→ **TASK GOAL**:
Go over the listing below line by line, and return each one holding the string "Exporter".

→ **INPUT RECORDS**:
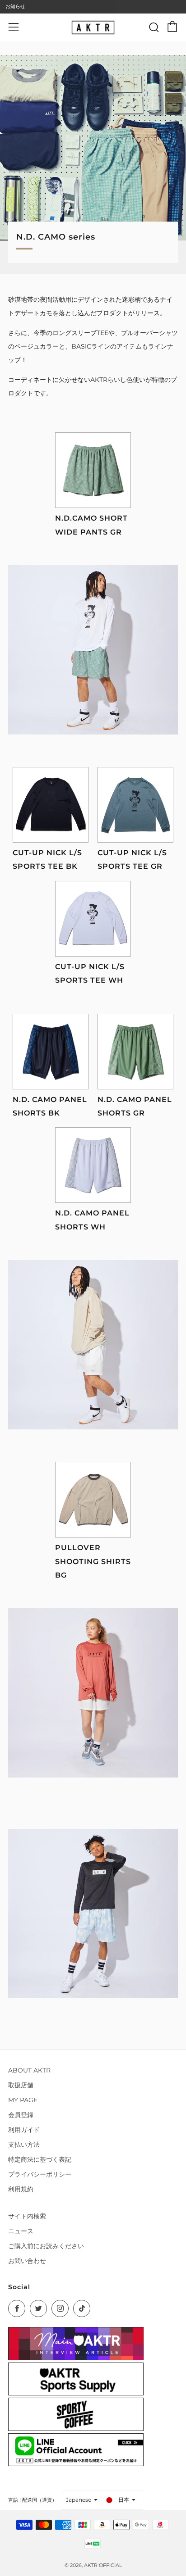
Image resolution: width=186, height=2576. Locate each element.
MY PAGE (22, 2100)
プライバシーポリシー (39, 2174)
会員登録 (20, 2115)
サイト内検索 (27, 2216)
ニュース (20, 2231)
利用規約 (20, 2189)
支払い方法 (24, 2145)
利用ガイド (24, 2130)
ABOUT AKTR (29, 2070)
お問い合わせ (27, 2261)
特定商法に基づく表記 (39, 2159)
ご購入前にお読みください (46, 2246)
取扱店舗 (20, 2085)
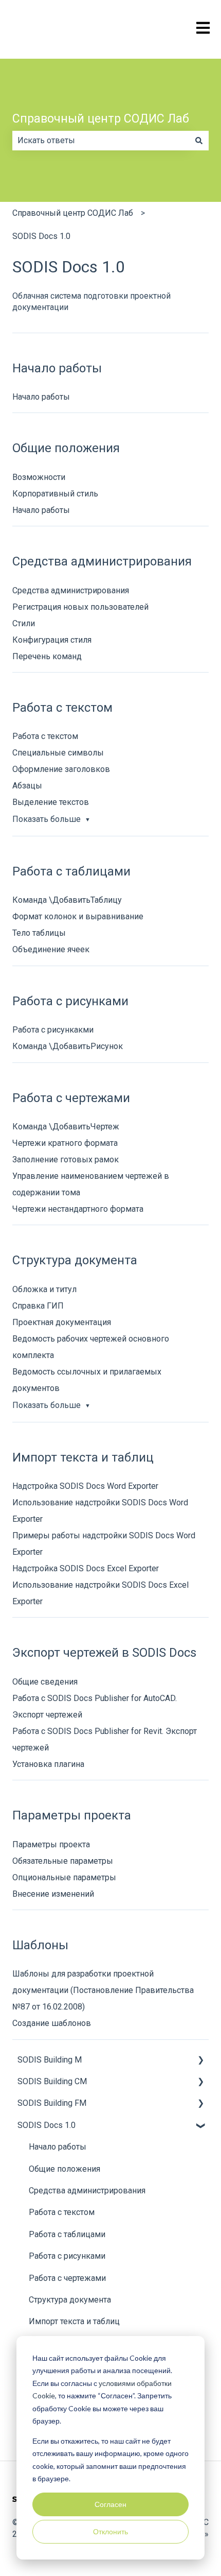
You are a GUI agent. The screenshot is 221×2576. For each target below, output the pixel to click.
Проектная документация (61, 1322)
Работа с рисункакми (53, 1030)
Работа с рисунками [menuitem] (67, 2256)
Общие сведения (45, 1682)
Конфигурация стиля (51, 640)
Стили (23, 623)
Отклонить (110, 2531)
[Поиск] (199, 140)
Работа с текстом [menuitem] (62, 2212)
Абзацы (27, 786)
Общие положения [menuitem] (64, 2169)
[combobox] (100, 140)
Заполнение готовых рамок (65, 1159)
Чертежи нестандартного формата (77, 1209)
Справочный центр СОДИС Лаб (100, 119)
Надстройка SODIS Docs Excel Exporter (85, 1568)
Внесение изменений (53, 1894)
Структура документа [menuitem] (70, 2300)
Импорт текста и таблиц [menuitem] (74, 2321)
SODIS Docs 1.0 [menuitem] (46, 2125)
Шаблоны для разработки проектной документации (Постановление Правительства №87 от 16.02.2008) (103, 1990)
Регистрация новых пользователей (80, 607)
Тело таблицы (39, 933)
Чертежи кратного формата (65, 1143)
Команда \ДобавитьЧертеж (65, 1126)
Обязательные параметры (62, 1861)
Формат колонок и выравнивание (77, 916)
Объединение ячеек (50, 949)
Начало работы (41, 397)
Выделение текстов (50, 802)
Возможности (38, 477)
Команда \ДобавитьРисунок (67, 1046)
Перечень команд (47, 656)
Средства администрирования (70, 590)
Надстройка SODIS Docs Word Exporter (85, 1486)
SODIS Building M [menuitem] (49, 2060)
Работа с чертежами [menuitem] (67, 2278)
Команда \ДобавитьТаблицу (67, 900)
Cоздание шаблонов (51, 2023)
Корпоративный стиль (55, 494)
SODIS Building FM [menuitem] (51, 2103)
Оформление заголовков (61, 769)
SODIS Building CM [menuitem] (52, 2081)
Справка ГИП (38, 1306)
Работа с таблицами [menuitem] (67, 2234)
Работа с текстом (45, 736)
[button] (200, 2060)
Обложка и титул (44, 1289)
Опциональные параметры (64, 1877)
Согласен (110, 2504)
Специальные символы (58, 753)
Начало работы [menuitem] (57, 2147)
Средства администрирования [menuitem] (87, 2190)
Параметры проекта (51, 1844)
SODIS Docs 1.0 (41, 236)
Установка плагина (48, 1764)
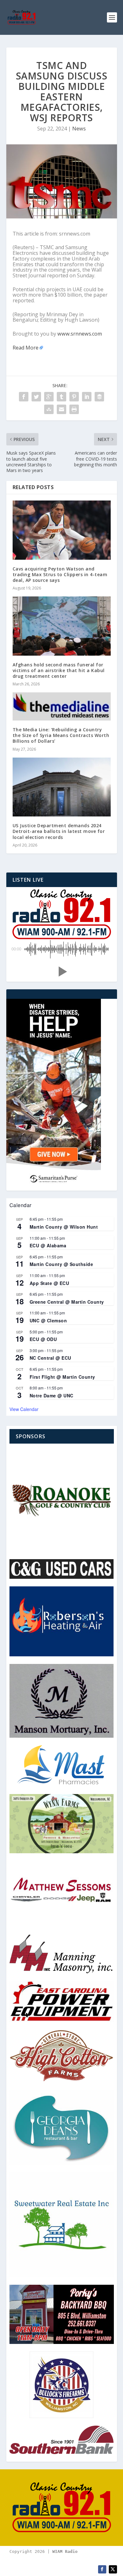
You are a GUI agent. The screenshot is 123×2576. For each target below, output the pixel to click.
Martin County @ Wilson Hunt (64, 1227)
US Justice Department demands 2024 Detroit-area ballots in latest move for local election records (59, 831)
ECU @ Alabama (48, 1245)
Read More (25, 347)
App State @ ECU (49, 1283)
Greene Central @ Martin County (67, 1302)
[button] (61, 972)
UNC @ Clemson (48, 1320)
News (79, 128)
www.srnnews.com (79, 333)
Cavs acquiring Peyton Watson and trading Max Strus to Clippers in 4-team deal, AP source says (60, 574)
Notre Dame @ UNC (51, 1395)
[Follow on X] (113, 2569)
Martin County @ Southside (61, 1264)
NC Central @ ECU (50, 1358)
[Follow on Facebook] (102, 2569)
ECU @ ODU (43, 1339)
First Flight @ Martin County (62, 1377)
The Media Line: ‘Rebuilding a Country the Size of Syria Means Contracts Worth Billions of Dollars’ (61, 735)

→ **SOLUTION FOR THIS PROBLEM**:
Надстройка SODIS Docs Excel Exporter (85, 1568)
Надстройка SODIS Docs Word Exporter (85, 1486)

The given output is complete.